O
PADRE HONORATO NASCIMENTO DE
ANDRADE
*
crônicas poçõenses *
Dizem que ele fala com a voz meio forçada, encostando a
ponta da língua no céu da boca e arrastando os “erres” para poder imitar o
sotaque dos italianos, de quem muito gostava.
Dizem que ele só começa a missa quando seu Corinto Sarno
chega. Outros explicam que, como seu Corinto é pontual, a hora que ele chega é
o sinal certo para o Padre iniciar a
Missa.
Dizem que tem uma fazenda na Mata que vale milhões, mas que
é muito sovina e faz questão de não falar dela.
Dizem que gosta muito de beber, quando lhe oferecem um
guaraná, pergunta discretamente, entortando a boca, se não tem um uísquizinho.
Dizem que é esnobe e refinado, e que gosta de ter em casa do bom e do melhor, principalmente mobiliário
e roupas de cama e mesa.
Dizem que é muito vaidoso e que tudo fez para ter o título de Monsenhor, do
qual faz questão de usar tudo que tem direito: meias carmins, cinta vermelha,
apliques nos botões e penacho vermelho no barrete. Recebeu o título por ocasião
das suas bodas de prata de ordenação sacerdotal, no pontificado de João XXIII.
Dizem que não tem muito senso pratico. Quando teve um Jeep
e estava aprendendo a dirigir no campo de aviação, o instrutor mandou que
pisasse no freio. Ele abaixando-se apontou
para o pedal e perguntou:- É este? O carro só foi parar no meio dos pés de
guabiraba.
Dizem que é muito usurário e comodista e que quando aparece
um hospede para sua casa pede para alguém levar para a casa de Seu Corinto.
A verdade é que,
apesar do padre Honorato, a comunidade poçõense conseguiu manter a fé.

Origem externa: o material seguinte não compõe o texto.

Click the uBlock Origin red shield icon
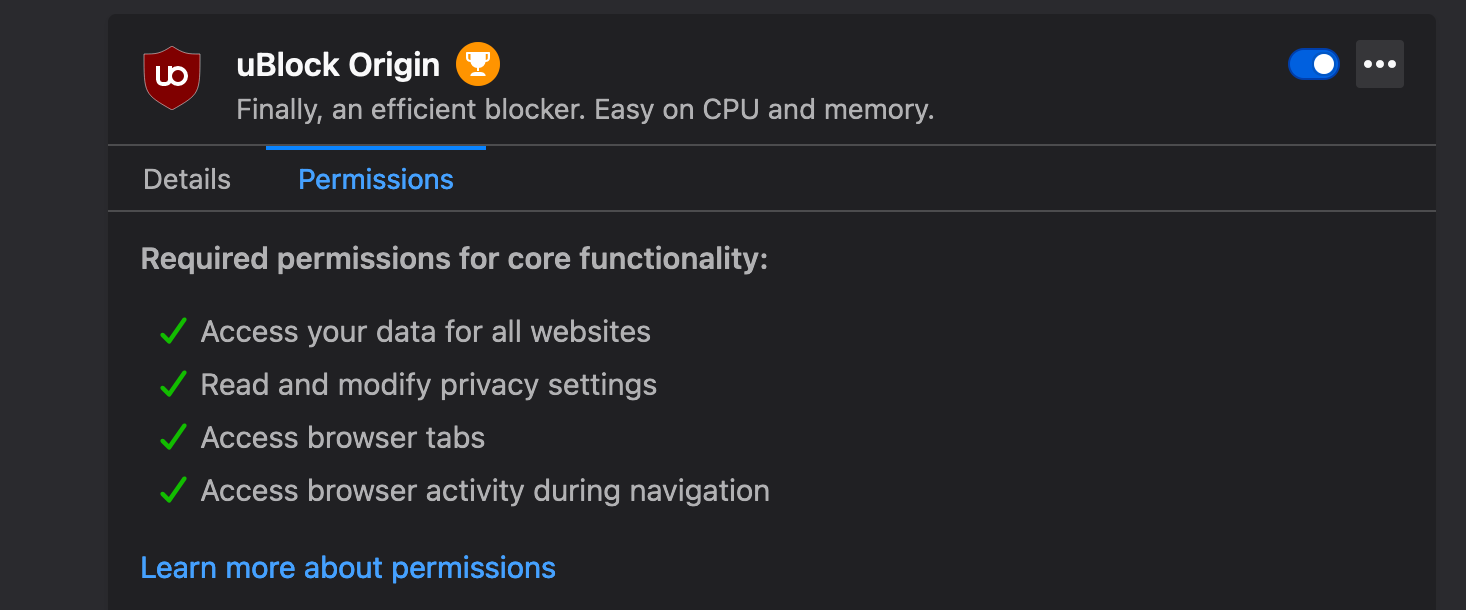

Na sua prática, assistia aos pobres, fazia a desobriga
pelas matas e caatingas e sempre se juntou aos poderosos do lugar, que nunca se
negaram a fazer o que ele solicitava. Aos moleques e crianças que encontrava,
nunca deixou de puxar as orelhas e apertar as bochechas. Quando era filha de
algum conhecido, além da bochechada dizia, com sua pronúncia peculiar: “Olha a
menina bonita de Leto. Como está seu pai?” E seguia adiante sem esperar resposta,
porque não ouvia mesmo.
Alguns acreditam que nem ele mesmo entendia os seus longos
sermões, monótonos e repetitivos. E o latim que ele lia, rápido demais, não
correspondia ao que estava escrito.
E mais coisas se dizem do venerando Monsenhor. Mas isto não
conto eu, que o faça os rapazes do Tiro de Guerra.
Houve um movimento modernista para depor o padre Honorato.
Conseguiram. Mas não sei se foram justos. Afinal, mesmo anacrônico ele era um
patrimônio local e se a comunidade avançou deveria tê-lo assimilado e não afastado.
Hoje o Monsenhor é falecido. Se subiu aos Céus e está
sentado à direita de Deus Todo Poderoso o fez no dia da Festa do Divino
Espirito Santo, padroeiro de Poções, de quem sempre foi um pregador fiel.